El histórico bipartidismo imperfecto del Fianna Fáil, casi siempre en el gobierno, y el Fine Gael, casi siempre en la oposición, se ha visto resquebrajado en los últimos años como otros tantos en Europa y en buena parte de aquello que se ha convenido en llamar «mundo desarrollado».
La sociedad irlandesa ha pasado en apenas dos décadas de apoyarse en principios tradicionales, eternos, a chapotear en el mismo credo que rige los epicentros globalistas del planeta. En un tránsito artificial, de arriba a abajo, un país en el que el divorcio era ilegal en 1997 ahora envía a Eurovisión a representantes abiertamente satánicos.
Desde los gobiernos de Bertie Ahern (1997-2008), cuando el Fianna Fáil ejercía de partido hegemónico, el último cuarto de siglo de Irlanda es la historia de la reversión de una sociedad en nombre del crecimiento económico. El PIB per cápita se ha multiplicado por cinco en lo que algunos han llamado de manera no precisamente original «milagro irlandés», en referencia a un proceso que poco tiene de sobrenatural.
Tras las crisis financiera de mediados de la primera década del siglo XXI, la llegada al poder del Fine Gael (PP) impulsó el proyecto mediante la promoción y aprobación acelerada de numerosas leyes ideológicas, al estilo de José Luis Rodríguez Zapatero en España.
La entrada en el mercado común y la posterior adopción del euro propiciarion y aceleraron la transformación de la isla en el territorio europeo de centenares de empresas estadounidenses. La moneda, el idioma y la cercanía geográfica, condiciones de base, fueron impulsadas por una fiscalidad y unas facilidades comerciales que hicieron posible la llegada de grandes capitales y decenas de miles de puestos de trabajo de alta cualificación, que dispararon el poder adquisitivo de los irlandeses.
A cambio, los partidos políticos de la república emprendieron a una y sin oposición un proceso de sustitución de los principios morales comunes de los irlandeses. La familia como estructura básica de la sociedad, la parroquia como referencia central de la comunidad, la austeridad y el sentido del humor de una población próspera por homogénea, confiante y trabajadora, fueron arrasados por la opinión publicada.
Una revolución artificial que nadie pidió, silenciada y fomentada por los medios de comunicación del país.
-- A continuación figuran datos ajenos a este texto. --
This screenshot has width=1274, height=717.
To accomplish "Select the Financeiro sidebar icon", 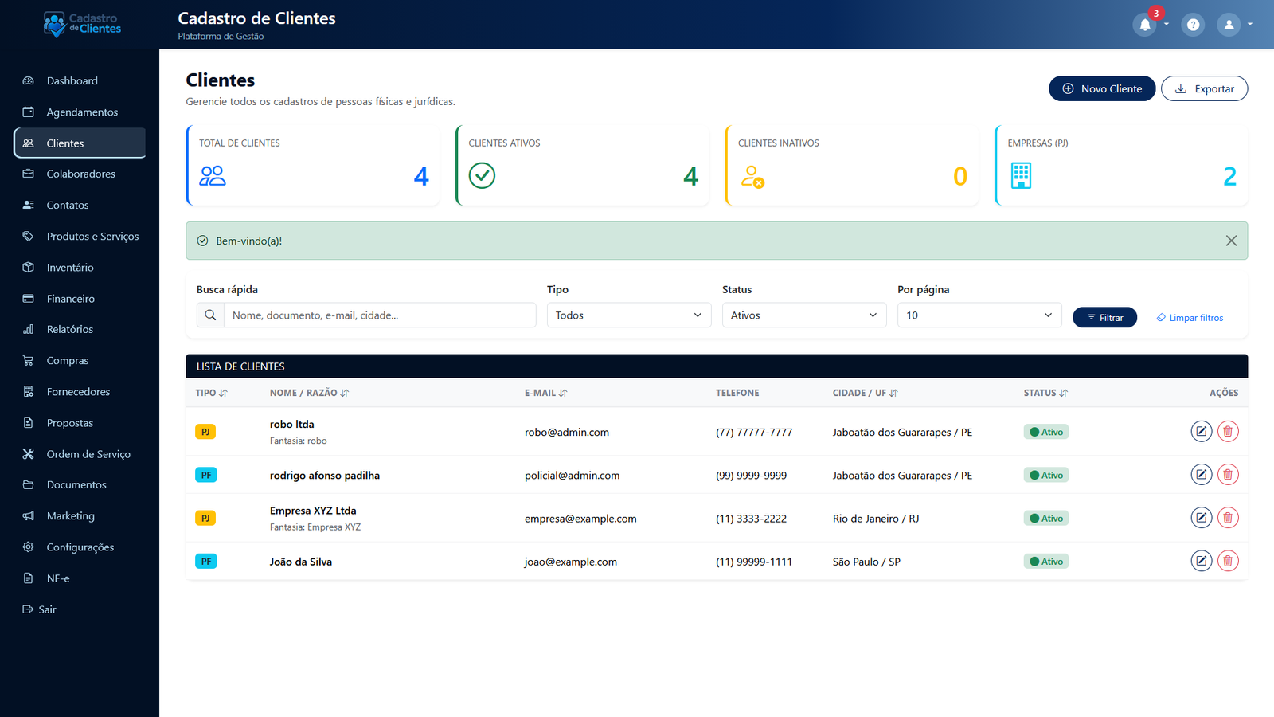I will 28,298.
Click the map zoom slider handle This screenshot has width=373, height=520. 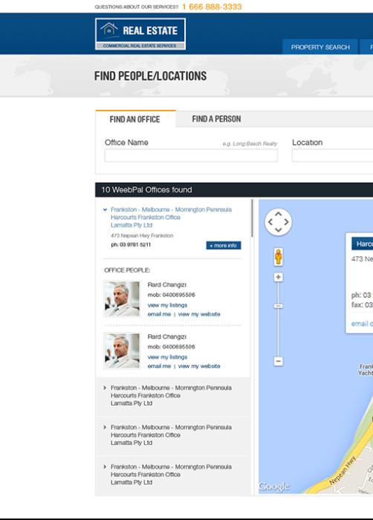[x=279, y=306]
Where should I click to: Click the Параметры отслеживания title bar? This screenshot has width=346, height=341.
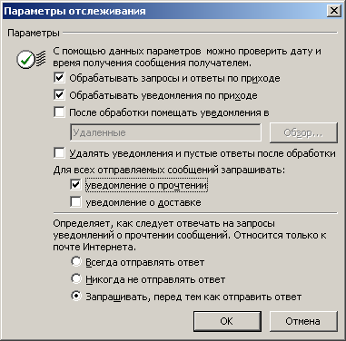(x=163, y=11)
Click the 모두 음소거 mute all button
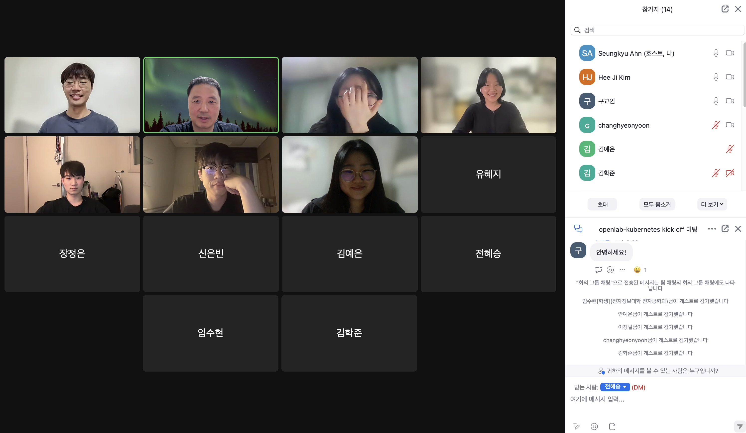 tap(657, 204)
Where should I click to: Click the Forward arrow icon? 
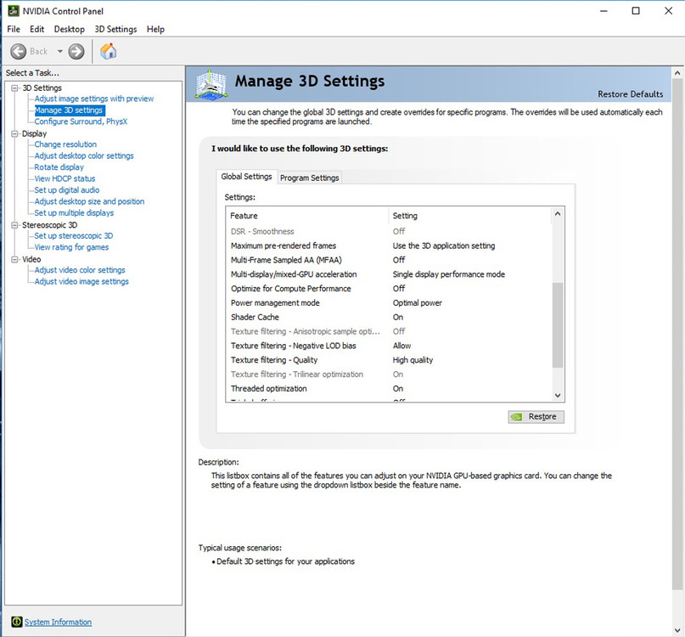point(76,52)
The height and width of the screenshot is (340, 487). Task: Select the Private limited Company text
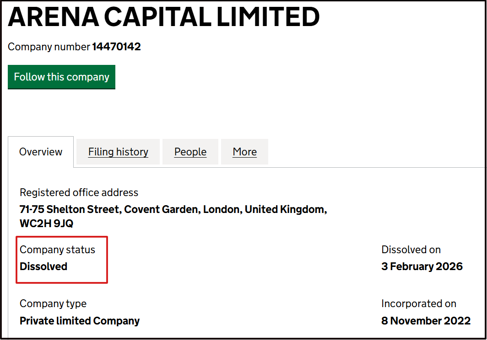pyautogui.click(x=79, y=320)
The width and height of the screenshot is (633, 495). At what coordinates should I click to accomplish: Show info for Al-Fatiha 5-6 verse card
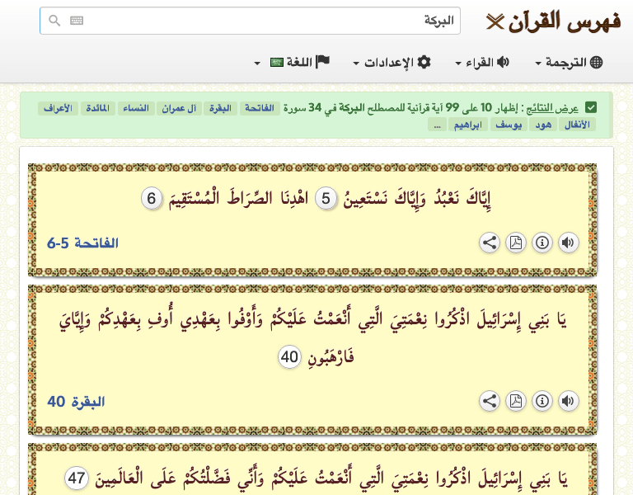(x=542, y=243)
En pocos años, el aborto, el matrimonio homosexual, el consumismo sobre el ahorro, la necesidad de «vivir experiencias» o la persecución de la fe católica pasaron de no estar en el debate político de la nación a ser impuestos como normas morales contra las que apenas cabe contestación.
El crecimiento económico y el relativismo moral, es decir la entrada de Irlanda en el mundo actual, han dejado fenómenos que se dan en casi todos los países de su entorno, en especial en aquéllos en los que ambos fenómenos se han dado al tiempo. Así, la inmigración ilegal, impulsada desde el poder nacional y supranacional se ha disparado en la isla y, en paralelo, una inseguridad desconocida hasta hace pocos años, por su proliferación y por la naturaleza de los delitos sufridos por los irlandeses.
El crecimiento de la población, con especial incidencia en Dublín y su área metropolitana, y en otras ciudades como Cork, Galway o Limerick, unido al incremento del poder adquisitivo, ha tenido como consecuencia una subida drástica del precio de la vivienda en toda la isla y escasez de oferta en algunos barrios y municipios.
El incremento del precio de la vivienda y la multiplicación por cinco de la renta media en tan breve periodo han ayudado a que la impresión masiva de euros llevada a cabo por el Banco Central Europeo en los últimos años se haya traducido en una inflación descontrolada en el país, con más fuerza si cabe que en el resto de la eurozona. Una pérdida del poder adquisitivo de la que muchos irlandeses no se han recuperado y algunos difícilmente lo harán.
Ante los problemas morales y económicos a los que hacen frente los irlandeses, contrapartida del crecimiento rápido y palpable de su economía, el Fianna Fáil y el Fine Gael, antigua oposición, nueva coalición, se presentan poco menos que como dos marcas del Partido Popular, con ideas más económicas, sin verdadera traducción práctica, que de principios. Ambos partidos niegan que la inmigración ilegal o la seguridad sean problemas nacionales
Frente a ellos, el Sinn Feín, para el que ya sabe a poco la revolución moral del último cuarto de siglo irlandés, promueve reformas como la eutanasia o defiende la inmigración ilegal. La marca política del IRA, en cambio, sí señala los problemas económicos, sin ir al fondo del asunto —y propone soluciones que los agravarían—. La formación de extrema izquierda lo rentabiliza mediante la adhesión de miles de votantes jóvenes urbanitas, producto del sistema educativo, ideologizado y anticlerical, herramienta fundamental para la transformación globalista de Irlanda.